Nooit meer slapen was de eerste roman die Hermans uitgaf bij De Bezige Bij. Daarvoor verscheen zijn proza bij G.A. van Oorschot, maar Hermans was ontevreden over het beleid van deze uitgeverij, en dan vooral in relatie tot heruitgaven en zijn eigen vergoeding. De ontevredenheid leidde vanaf 1962 tot een aantal opeenvolgende rechtszaken, die in 1970 werden besloten met een bindende arbitrage.
In 2003 verscheen daarover Hierbij de hele God in proef, alle 240 brieven die Geert van Oorschot (1909-1987) tussen 1946 en 1978 aan Hermans schreef. Een jaar later verscheen Hermans’ spiegelboek Je vriendschap is werkelijk onbetaalbaar. Brieven aan Geert van Oorschot, eveneens bezorgd door Nop Maas.
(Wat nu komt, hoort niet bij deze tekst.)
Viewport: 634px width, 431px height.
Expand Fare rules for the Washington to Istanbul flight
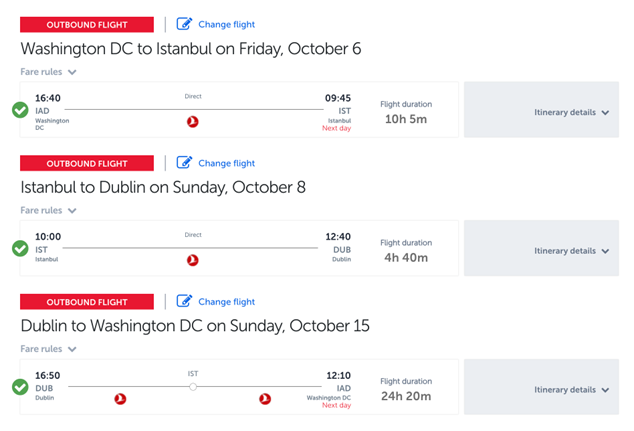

Behalve in Hermans’ biografie door Willem Otterspeer (het tweede deel, De zanger van de wrok, 2015) komt Nooit meer slapen ook aan de orde in de correspondentie tussen Hermans en Gerard Reve, Verscheur deze brief! Ik vertel veel te veel (2008) en die tussen Hermans, Rudy Kousbroek en diens echtgenote Ethel Portnoy, Machines en emoties (2009).